Reputation: 370
I'm trying to solve an exercise where I have to sort an array. I have to sort it in a particular way: from the biggest number to the smallest number, from the lowest numbers of numbers to the highest numbers of numbers.
Example: if the given array is
[1, 6, 12, 66, 66, 66, 44, 44, 44, 34, 34, 4, 4, 4, 5, 5, 5, 5, 122, 122, 122, 122]
the result should be:
[12, 6, 1, 34, 34, 66, 66, 66, 44, 44, 44, 4, 4, 4, 122, 122, 122, 122, 5, 5, 5, 5]
My idea was to measure the length of the same elements in the array and sort them from lowest to highest, and then sort the biggest to the smallest number. I cannot even get past the point of comparing the elements with one another, let alone the length of them. Is it normal to be that difficult to compare elements with each other? This is just one of the hundreds of different attempts to compare.
function sortIt(arr){
let result = [];
for (let i = 0; i < arr.length; i++) {
for (let j = arr.length - 1; j <= 0; j--) {
if (arr[j] === arr[i]) {
result.push(arr[i]);
}
}
}
console.log(result)
}
Upvotes: 0
Views: 67
Reputation: 413727
I think you'll need to transform the array into an array of objects so you can keep the original values and the occurrence counts. Then you can sort that on both keys, strip out only the values afterwards:
const array = [1, 6, 12, 66, 66, 66, 44, 44, 44, 34, 34, 4, 4, 4, 5, 5, 5, 5, 122, 122, 122, 122];
function sortIt(arr) {
let oarr = array.reduce((accum, v) => (accum[v] = accum[v] ? accum[v]+1 : 1, accum), {});
let combined = array.map(v => ({ value: v, count: oarr[v] }));
return combined.sort((a, b) => a.count - b.count || b.value - a.value).map(o => o.value);
}
console.log(sortIt(array));
In that code, first oarr
is constructed to count the occurrences of each value. The second step creates a new array of objects with properties for the original value and the count. The last step performs the sort and then builds an array from only the values in the sorted result.
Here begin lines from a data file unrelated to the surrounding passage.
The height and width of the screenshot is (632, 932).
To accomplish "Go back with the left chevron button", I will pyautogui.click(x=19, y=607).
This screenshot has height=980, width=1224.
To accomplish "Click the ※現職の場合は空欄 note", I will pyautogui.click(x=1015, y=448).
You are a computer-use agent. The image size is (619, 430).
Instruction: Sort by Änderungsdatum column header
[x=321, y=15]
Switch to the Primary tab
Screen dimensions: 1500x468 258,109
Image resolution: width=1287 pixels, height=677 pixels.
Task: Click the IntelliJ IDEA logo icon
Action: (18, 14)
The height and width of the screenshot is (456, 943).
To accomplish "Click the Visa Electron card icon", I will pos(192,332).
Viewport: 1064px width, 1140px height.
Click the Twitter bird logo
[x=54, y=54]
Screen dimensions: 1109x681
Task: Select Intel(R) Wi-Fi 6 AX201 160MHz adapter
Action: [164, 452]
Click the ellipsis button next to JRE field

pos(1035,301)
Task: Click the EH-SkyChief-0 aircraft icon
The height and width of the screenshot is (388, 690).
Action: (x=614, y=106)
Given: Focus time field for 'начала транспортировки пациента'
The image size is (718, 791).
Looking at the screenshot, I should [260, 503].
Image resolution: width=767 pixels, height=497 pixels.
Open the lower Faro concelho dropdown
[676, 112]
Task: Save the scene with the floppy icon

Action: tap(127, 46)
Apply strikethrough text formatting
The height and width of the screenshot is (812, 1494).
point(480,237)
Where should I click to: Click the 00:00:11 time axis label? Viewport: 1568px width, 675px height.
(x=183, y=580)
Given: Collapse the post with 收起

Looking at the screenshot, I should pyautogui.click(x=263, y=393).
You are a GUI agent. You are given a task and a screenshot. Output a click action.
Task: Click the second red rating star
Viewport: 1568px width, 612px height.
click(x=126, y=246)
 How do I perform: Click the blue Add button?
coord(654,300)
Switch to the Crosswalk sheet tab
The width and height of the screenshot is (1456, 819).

The sort comparison compares the value counts first, which is what your expected result requires. In general, when you have to sort on multiple "keys", the correct approach is to use a comparison function that works from the most important key to the least important key. Here, that's done by this function:
(a, b) => a.count - b.count || b.value - a.value
If the counts are the same, then a.count - b.count
will return 0, so the ||
evaluation will proceed to the value comparison. If the counts, are different, however, then that's the result of the comparison because the values don't matter.